## DADOS DA TAREFA
━━━━━━━━━━━━━━━━

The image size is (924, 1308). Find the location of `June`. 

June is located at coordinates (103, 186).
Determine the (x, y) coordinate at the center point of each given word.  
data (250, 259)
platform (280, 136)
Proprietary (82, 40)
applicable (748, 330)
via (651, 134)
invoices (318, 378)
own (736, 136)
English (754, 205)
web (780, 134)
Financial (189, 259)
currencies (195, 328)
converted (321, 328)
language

━━━━━━━━━━━━━━━━

## ENUNCIADO DA TAREFA
Extraia dos registros acima todas as linhas que contêm a palavra "June", considerando a diferença entre maiúsculas e minúsculas. Transcreva cada uma dessas linhas sem alterá-la.

## RESPOSTA ESCRITA
The image size is (924, 1308). Find the location of `June`. 
June is located at coordinates (103, 186).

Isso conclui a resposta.